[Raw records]
"""
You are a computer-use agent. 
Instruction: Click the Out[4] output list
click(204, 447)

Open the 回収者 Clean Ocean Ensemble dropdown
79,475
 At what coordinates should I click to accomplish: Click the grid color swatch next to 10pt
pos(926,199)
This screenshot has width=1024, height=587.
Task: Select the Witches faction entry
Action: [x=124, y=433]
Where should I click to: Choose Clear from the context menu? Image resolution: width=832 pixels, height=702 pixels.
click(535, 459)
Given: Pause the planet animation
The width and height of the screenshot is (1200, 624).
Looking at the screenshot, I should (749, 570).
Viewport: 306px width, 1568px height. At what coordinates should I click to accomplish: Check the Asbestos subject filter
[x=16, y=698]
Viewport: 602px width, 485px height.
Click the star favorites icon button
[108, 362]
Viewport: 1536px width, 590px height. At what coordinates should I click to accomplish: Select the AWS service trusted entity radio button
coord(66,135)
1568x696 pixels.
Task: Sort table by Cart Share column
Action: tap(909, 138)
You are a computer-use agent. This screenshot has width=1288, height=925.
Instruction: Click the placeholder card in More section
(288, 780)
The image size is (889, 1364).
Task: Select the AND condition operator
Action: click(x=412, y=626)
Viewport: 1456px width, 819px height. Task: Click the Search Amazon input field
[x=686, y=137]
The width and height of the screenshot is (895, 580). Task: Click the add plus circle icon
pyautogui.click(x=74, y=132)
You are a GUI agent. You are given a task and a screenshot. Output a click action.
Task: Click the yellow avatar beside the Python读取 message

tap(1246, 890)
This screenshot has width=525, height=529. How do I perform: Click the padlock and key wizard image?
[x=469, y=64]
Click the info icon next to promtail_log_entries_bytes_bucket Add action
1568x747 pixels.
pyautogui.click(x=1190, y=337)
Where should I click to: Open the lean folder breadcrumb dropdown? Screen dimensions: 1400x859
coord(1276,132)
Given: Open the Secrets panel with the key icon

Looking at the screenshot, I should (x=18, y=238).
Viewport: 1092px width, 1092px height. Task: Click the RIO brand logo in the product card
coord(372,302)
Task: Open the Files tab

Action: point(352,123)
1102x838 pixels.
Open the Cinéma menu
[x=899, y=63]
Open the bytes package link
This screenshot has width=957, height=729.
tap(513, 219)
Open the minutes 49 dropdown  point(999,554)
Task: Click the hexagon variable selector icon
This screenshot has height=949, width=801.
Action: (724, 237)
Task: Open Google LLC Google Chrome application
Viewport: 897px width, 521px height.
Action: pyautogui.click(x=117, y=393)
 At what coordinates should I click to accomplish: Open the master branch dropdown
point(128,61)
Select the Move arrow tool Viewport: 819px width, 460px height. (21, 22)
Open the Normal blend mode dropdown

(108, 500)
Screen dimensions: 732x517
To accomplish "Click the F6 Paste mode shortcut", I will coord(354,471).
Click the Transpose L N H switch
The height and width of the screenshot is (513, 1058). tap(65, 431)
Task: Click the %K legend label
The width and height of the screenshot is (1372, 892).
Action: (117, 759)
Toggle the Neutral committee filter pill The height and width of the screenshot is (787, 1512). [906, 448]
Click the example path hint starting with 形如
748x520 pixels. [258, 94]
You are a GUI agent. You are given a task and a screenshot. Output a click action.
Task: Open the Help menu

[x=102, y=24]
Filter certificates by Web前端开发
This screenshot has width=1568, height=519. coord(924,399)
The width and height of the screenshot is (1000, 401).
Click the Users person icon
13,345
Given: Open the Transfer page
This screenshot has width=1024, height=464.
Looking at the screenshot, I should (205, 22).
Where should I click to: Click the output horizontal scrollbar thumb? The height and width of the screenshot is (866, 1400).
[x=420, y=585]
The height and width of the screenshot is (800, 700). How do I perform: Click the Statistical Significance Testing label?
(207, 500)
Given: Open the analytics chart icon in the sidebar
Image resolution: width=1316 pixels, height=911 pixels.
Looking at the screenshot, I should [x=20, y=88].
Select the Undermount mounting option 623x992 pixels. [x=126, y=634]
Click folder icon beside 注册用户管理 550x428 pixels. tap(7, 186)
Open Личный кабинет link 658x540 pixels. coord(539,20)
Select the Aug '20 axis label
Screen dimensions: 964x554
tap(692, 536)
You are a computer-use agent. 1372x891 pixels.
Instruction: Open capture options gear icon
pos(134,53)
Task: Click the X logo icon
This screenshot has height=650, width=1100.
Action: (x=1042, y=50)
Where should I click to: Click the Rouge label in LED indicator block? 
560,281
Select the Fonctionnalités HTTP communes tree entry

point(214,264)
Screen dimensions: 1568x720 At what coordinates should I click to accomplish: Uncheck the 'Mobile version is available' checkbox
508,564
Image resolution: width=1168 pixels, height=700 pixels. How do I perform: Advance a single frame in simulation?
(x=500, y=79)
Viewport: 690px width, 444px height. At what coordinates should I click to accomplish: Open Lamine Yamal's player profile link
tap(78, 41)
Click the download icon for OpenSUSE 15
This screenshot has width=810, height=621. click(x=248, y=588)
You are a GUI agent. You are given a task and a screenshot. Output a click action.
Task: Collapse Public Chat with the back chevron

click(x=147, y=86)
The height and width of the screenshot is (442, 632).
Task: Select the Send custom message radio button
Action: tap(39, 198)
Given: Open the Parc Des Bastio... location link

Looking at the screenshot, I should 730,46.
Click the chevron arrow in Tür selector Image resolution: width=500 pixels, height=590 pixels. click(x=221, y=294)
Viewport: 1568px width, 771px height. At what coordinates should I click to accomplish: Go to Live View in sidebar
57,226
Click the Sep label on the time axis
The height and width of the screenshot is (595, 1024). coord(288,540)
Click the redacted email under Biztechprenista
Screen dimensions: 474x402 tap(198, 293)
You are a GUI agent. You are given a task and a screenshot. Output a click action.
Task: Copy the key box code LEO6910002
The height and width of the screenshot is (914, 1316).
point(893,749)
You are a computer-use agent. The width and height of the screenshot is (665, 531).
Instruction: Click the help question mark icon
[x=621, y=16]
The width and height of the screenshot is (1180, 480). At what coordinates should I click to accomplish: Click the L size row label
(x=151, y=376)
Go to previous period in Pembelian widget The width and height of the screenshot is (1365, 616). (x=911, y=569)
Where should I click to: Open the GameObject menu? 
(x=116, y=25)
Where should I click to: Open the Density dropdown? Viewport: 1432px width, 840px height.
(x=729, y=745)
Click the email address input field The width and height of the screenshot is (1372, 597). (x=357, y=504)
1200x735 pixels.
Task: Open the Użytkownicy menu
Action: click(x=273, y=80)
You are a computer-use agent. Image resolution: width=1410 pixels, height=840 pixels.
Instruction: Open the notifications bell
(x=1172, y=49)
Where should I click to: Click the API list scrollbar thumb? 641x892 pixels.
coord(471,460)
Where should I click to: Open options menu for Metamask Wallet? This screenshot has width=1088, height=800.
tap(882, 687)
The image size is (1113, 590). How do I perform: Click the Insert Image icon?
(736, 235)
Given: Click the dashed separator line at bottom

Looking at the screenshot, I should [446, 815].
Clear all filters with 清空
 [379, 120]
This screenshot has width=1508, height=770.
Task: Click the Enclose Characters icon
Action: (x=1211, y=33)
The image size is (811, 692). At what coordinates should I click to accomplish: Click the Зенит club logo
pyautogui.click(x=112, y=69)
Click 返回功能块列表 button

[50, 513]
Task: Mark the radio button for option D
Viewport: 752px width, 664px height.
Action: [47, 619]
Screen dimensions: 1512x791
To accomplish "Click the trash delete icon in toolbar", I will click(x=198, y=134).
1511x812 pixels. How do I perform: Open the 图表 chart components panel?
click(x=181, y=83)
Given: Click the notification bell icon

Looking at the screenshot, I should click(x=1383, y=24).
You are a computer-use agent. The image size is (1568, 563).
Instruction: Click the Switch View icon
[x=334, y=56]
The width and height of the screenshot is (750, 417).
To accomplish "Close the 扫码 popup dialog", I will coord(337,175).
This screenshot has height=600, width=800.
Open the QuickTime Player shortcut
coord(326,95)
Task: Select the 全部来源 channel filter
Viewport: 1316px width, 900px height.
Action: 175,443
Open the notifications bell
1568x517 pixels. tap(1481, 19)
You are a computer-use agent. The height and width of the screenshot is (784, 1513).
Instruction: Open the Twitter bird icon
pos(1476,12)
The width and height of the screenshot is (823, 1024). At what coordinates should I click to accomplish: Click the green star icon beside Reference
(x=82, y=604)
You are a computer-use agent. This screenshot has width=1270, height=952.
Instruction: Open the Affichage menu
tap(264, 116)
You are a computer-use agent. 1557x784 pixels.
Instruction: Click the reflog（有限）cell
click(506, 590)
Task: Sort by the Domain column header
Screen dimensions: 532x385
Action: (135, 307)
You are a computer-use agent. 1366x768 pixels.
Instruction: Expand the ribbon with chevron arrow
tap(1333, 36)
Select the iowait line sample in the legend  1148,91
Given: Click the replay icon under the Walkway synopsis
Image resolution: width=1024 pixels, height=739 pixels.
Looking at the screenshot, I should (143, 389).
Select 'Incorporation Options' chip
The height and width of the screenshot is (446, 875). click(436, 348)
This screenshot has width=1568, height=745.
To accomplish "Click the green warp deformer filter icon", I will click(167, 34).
"""
**To do**
Which lines in the records above contain the word "bell"? Report every such line in full, treating the match as case-sensitive.

**Solution to this task**
Instruction: Open the notifications bell
Given: Click the notification bell icon
Open the notifications bell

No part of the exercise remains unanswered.